DOCUMENT SEGMENT ->
+===+

Connection to Dupire numerator: In the Dupire formula expressed in total variance coordinates:

\[ \sigma_{\text{loc}}^2 = \frac{\partial_T w}{\text{denominator}} \]

The denominator is positive when butterfly arbitrage is absent (as shown by the \(g(k) \ge 0\) condition). Therefore, \(\sigma_{\text{loc}}^2 \ge 0\) requires \(\partial_T w \ge 0\), which is exactly the calendar no-arbitrage condition.

If \(\partial_T w < 0\) at some \((k_0, T_0)\), the numerator is negative while the denominator (assuming no butterfly arbitrage) is positive, giving \(\sigma_{\text{loc}}^2 < 0\)---an unphysical result that signals calendar arbitrage.

Why total variance coordinates facilitate checking: In \((k, T)\) coordinates, calendar arbitrage reduces to a simple monotonicity check: for each fixed \(k\), verify that \(w(k, T)\) is non-decreasing in \(T\). This is straightforward to verify numerically: at each log-moneyness grid point, check \(w(k, T_{i+1}) \ge w(k, T_i)\).

By contrast, checking calendar arbitrage directly in call price space requires accounting for discounting, forward prices, and the non-trivial relationship between prices and maturities. The total variance formulation strips away these complications.

Exercise 6. Compare two smoothing approaches for a set of 50 option quotes across 5 maturities: (a) independent cubic spline per maturity, and (b) joint SVI parameterization across all maturities. Discuss which approach is more likely to satisfy calendar-spread arbitrage constraints and why. What additional steps are needed for approach (a) to ensure time-consistency?

Solution to Exercise 6

(a) Independent cubic spline per maturity:

Advantages: Simple, flexible, can fit each slice well.
Disadvantages: Each maturity is treated independently, so there is no mechanism to enforce consistency across maturities. The spline at \(T_2\) has no knowledge of the spline at \(T_1\), so calendar arbitrage \(w(k, T_2) \ge w(k, T_1)\) is not guaranteed.

Even if each individual slice is butterfly-arbitrage-free (convex in \(K\)), two independently fitted slices can easily cross: one maturity may have higher implied vol in the wings while another has higher vol near ATM, leading to \(w(k, T_2) < w(k, T_1)\) for some \(k\).

+===+

DIRECTION -> List every complication that the passage on calendar arbitrage says must be accounted for when checking calendar arbitrage directly in call price space.

+===+

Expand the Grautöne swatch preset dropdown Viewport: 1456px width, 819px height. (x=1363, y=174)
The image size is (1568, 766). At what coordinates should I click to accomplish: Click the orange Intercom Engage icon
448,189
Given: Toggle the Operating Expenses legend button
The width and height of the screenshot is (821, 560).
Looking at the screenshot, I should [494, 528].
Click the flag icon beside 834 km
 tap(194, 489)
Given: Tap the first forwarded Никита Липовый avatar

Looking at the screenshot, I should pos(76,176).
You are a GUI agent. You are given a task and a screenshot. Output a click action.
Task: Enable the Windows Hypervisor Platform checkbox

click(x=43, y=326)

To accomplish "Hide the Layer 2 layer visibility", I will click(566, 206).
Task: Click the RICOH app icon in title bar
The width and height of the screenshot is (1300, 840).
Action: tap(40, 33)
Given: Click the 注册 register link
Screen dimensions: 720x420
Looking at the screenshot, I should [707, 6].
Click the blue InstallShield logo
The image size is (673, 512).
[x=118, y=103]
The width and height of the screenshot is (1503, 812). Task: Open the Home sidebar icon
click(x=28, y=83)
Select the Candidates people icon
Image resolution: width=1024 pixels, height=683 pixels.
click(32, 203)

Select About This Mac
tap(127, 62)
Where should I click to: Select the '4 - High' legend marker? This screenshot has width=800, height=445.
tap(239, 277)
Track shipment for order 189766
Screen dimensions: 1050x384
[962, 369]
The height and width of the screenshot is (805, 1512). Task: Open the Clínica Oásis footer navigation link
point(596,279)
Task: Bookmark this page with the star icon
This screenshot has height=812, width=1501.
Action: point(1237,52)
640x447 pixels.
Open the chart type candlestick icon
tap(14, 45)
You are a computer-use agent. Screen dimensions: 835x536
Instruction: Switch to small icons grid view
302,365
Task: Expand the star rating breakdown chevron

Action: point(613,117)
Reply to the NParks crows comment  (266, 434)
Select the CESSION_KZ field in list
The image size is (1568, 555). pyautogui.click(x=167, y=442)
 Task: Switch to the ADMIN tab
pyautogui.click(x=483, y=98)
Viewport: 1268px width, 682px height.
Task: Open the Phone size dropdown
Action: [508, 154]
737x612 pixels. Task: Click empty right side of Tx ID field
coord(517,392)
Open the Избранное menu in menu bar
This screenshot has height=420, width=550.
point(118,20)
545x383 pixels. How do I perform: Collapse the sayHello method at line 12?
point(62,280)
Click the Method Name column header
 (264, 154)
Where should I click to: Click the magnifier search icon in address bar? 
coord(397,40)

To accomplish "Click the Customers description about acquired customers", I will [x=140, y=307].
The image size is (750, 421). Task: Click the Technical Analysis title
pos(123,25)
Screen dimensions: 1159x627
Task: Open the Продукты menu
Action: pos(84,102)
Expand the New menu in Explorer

+===+

WRITTEN REPLY ->
- Discounting
- Forward prices
- The non-trivial relationship between prices and maturities